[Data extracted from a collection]
------------------------

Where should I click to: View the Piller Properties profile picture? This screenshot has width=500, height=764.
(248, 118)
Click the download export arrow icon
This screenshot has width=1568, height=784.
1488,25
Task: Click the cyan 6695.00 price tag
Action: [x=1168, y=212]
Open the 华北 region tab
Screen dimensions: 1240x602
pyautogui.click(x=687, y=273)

------------------------

* What to do:
Retype the records above in full, exactly.

* Result for this exercise:
Where should I click to: View the Piller Properties profile picture? This screenshot has width=500, height=764.
(248, 118)
Click the download export arrow icon
This screenshot has width=1568, height=784.
1488,25
Task: Click the cyan 6695.00 price tag
Action: [x=1168, y=212]
Open the 华北 region tab
Screen dimensions: 1240x602
pyautogui.click(x=687, y=273)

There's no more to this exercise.